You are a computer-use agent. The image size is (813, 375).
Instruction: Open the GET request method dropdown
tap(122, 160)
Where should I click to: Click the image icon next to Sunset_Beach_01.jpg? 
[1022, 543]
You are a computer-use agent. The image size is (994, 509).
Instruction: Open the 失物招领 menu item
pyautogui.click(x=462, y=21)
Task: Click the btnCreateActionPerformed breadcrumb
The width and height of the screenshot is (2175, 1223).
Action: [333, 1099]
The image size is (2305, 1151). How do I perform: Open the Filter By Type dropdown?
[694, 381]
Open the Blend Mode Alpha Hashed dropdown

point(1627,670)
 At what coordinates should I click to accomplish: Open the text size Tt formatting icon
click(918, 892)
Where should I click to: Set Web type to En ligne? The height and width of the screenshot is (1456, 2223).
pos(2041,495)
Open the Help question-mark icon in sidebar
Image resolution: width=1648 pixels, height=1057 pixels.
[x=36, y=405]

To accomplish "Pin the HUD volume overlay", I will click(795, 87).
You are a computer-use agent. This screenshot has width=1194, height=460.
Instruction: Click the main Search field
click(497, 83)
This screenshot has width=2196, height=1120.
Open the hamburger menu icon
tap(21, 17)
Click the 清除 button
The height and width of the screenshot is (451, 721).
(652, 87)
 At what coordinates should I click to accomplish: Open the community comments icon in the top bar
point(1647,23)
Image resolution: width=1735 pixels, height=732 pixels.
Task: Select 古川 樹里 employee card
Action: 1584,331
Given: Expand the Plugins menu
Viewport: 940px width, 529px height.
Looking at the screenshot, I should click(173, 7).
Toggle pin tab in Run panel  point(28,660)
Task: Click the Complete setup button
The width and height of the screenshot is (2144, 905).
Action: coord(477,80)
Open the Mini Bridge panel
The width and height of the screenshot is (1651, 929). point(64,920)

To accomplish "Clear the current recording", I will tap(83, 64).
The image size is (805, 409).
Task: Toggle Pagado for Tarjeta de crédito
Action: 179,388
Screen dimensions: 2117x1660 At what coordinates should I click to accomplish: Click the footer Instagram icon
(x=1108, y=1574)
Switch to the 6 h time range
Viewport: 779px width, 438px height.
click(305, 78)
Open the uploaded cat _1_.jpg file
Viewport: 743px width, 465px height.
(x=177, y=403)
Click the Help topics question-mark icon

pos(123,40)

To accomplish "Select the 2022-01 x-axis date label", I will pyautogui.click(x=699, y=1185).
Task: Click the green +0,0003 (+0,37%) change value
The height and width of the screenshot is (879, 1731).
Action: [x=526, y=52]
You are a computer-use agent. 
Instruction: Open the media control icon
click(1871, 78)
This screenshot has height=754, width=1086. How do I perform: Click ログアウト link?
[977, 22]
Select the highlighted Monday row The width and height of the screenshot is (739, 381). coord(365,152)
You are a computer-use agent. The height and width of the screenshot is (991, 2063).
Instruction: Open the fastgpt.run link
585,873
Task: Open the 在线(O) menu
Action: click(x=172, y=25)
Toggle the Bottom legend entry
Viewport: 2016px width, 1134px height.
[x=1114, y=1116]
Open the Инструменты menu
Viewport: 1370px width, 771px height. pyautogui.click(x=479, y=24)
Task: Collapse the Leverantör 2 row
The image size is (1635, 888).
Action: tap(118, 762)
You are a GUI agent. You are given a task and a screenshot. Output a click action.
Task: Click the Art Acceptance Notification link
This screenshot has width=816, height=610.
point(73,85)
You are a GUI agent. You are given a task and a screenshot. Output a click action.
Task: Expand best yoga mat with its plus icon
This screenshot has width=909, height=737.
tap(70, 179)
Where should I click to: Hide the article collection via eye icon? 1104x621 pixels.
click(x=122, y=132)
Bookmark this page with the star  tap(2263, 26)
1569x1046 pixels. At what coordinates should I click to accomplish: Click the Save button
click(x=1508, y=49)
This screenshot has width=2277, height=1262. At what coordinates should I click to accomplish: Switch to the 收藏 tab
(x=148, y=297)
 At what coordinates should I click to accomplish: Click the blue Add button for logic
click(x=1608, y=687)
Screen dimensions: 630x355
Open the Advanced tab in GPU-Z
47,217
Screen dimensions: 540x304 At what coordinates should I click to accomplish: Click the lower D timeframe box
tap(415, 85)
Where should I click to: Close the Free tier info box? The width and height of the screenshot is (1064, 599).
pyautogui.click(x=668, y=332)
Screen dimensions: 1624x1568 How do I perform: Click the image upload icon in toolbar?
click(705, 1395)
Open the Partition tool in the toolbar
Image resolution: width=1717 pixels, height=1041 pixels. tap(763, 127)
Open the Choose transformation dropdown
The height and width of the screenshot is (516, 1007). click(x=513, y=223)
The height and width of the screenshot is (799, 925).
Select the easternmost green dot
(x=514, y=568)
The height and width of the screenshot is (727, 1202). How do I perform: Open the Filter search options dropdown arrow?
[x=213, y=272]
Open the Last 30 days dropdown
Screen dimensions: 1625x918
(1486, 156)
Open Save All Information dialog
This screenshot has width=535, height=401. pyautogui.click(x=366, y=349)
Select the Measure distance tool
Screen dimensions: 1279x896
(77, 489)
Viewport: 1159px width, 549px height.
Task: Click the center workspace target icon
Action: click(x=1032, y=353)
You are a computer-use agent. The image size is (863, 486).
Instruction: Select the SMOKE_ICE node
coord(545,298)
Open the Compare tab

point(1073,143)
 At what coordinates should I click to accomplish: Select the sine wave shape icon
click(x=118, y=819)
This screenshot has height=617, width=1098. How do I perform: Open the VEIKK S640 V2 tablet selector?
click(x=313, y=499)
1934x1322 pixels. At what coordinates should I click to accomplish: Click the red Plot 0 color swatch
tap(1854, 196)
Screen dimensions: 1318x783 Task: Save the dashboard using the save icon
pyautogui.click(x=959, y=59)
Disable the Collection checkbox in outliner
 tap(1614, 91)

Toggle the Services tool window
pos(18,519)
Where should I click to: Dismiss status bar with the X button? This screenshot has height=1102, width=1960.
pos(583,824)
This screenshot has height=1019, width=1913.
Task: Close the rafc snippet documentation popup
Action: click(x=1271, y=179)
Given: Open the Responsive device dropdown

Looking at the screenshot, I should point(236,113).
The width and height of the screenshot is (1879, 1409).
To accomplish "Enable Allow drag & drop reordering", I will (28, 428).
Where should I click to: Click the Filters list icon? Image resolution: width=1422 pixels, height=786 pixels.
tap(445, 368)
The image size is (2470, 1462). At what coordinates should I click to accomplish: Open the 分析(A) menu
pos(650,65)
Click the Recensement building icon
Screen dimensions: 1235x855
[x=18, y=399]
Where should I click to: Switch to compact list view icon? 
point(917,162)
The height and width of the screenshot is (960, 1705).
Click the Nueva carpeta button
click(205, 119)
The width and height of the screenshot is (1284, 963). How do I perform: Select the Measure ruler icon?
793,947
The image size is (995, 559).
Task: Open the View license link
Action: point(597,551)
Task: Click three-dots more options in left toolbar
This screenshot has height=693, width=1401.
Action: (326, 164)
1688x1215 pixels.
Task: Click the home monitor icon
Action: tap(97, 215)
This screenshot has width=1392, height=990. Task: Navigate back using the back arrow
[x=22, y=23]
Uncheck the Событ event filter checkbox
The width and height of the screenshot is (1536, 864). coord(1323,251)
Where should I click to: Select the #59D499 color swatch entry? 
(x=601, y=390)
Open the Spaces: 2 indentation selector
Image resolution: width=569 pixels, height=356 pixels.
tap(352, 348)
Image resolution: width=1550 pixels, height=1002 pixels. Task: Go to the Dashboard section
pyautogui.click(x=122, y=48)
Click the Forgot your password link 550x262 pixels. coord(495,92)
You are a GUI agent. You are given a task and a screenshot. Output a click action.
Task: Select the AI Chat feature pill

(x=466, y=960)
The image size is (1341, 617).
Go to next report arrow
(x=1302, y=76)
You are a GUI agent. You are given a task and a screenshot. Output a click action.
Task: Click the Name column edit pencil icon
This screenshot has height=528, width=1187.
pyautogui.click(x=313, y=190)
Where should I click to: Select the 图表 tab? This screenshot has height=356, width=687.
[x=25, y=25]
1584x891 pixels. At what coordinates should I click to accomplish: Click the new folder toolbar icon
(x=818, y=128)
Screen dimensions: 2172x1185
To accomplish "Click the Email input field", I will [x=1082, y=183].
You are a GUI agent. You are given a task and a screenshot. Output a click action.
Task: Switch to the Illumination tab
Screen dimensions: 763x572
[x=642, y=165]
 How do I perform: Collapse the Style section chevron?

**WORK REQUEST**
Only an exact copy is wanted here: the line containing "This screenshot has height=528, width=1187." and every later line, up to and including the last line of the listing.

**RESPONSE TO THE EXERCISE**
This screenshot has height=528, width=1187.
pyautogui.click(x=313, y=190)
Where should I click to: Select the 图表 tab? This screenshot has height=356, width=687.
[x=25, y=25]
1584x891 pixels. At what coordinates should I click to accomplish: Click the new folder toolbar icon
(x=818, y=128)
Screen dimensions: 2172x1185
To accomplish "Click the Email input field", I will [x=1082, y=183].
You are a GUI agent. You are given a task and a screenshot. Output a click action.
Task: Switch to the Illumination tab
Screen dimensions: 763x572
[x=642, y=165]
 How do I perform: Collapse the Style section chevron?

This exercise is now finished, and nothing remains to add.